FUJIFILM Manufacturing Europe B.V. has a key position for a Regulatory Affairs / Quality Assurance Specialist in our R&D facility in Tilburg, The Netherlands.
As a Regulatory Affairs / Quality Assurance Specialist you will compile and prepare regulatory submissions for medical device registration in accordance with GMP, ICH Q7, ISO 13485, MDR 2017/745, ISO 14971 and related country regulations. Furthermore, you will interact with other departments to assure regulatory compliance from the start of design and development up to and after release of the product to the market. Also, you will align and discuss the regulatory strategy with the Japanese headquarters.
In addition, you will take part in managing, maintaining and improving the Quality Management System, ISO certification, internal and external auditing, training of coworkers and related quality tasks (batch release, evaluation of changes, deviations, production issues etc).
- Master's degree in Chemistry, Biochemistry, Life Sciences or comparable;
- At least 4-5 years’ experience in Regulatory Affairs / Quality Assurance in a medical device or pharmaceutical company;
- Knowledge and understanding of European and US regulations for medical devices, ISO 13485, ISO 14971, ICH guidelines, and other relevant guidelines;
- Experience or knowledge related to clinical investigations for medical devices and subsequent submission to notified bodies;
- Willingness to travel abroad (e.g.

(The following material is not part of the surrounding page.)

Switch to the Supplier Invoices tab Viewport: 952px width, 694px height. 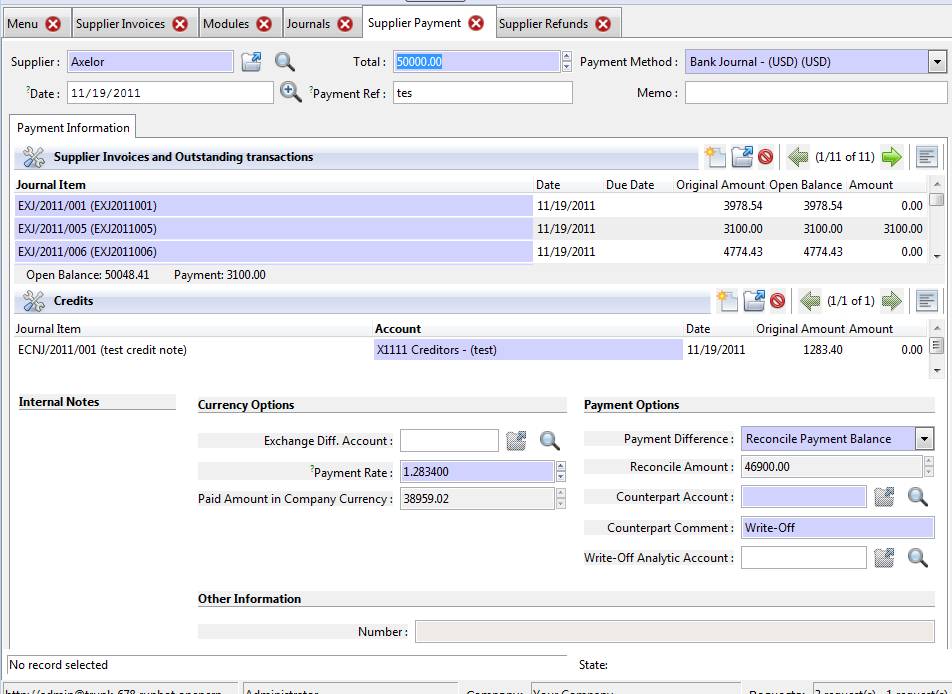(121, 23)
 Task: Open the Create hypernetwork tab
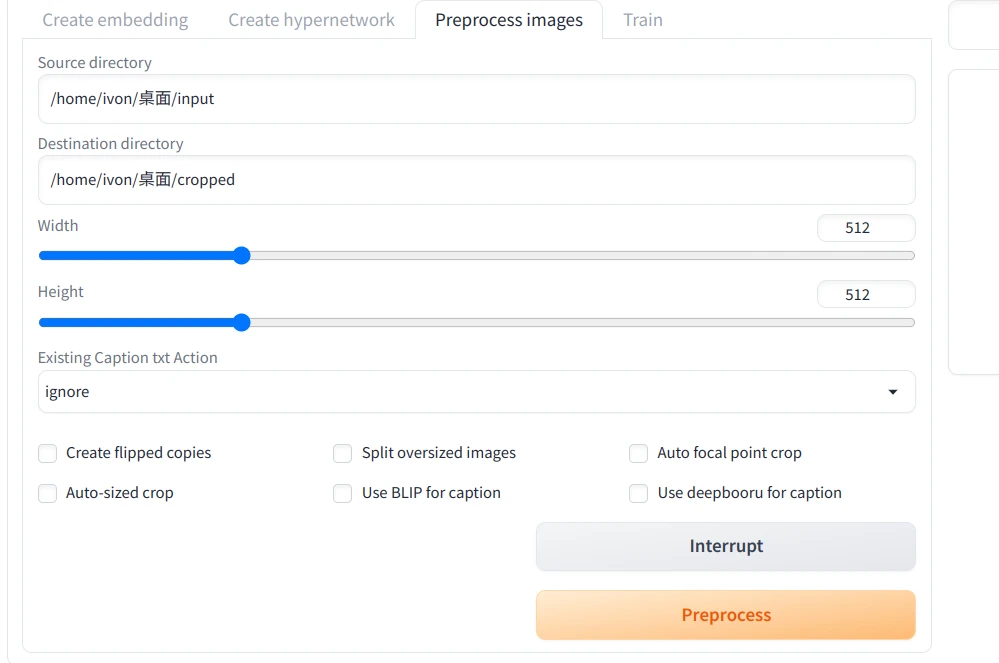click(x=311, y=20)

Japan). Expected frequency up to 2 times a year;
- The function will be a part-time function of 20-24 hours a week. Working schedule can be discussed.
For non-native speakers we require basic knowledge of the Dutch language as well as the willingness to further improve.
We are looking for
An independent and critical mind who easily interacts with partners and colleagues in, and outside Fujifilm Tilburg (e.g. Fujifilm Japan). You are an expert in your field of work. You feel at ease taking this expert role and you are able to convince others. You like to digest a large amount of information and your analytical skills are excellent. You are able to communicate on all levels and your interpersonal sensitivity skills are well-developed.
Where will you be working
FUJIFILM Manufacturing Europe B.V. Is Fujifilm's largest production base outside Japan. Here, with about 800 employees, we are responsible for the production of photo paper, offset plates and membranes. At this moment a third manufacturing facility is being built for manufacturing of cell culture media. In addition, part of the European headquarters is located in Tilburg. This company is responsible for purchasing, finance, IT, logistics and customs. At the Tilburg Research Laboratory we are continuously developing new technologies and products.
The section BioScience and Engineering Laboratory – EU (BSEL-EU) within the Tilburg Research Laboratory is responsible for Research and Development of our recombinant peptide based products and their application in medical devices.
At FUJIFILM Manufacturing Europe B.V., we know that our people are central to our success. We want our employees to feel at home in the company. We offer compensation & benefits that are competitive in the market and seek for deployment of talent by investing in studies & training. Securing the employability of our employees is key within our human resources policy.
We furthermore offer:
- A 20-24 hour working week and the opportunity for flexible working hours;
- An above average salary depending on educational background and experience;
- A good bonus scheme;
- 27 holidays (at full-time employment);
- 12,5 LTR-days (at full-time employment);
- A commuter allowance;
- Excellent pension regulation;
- Discount on health insurance;
- Good training and development opportunities;
- Other secondary working conditions like participation in the cycling plan or discount on trips.
You will be located in Tilburg.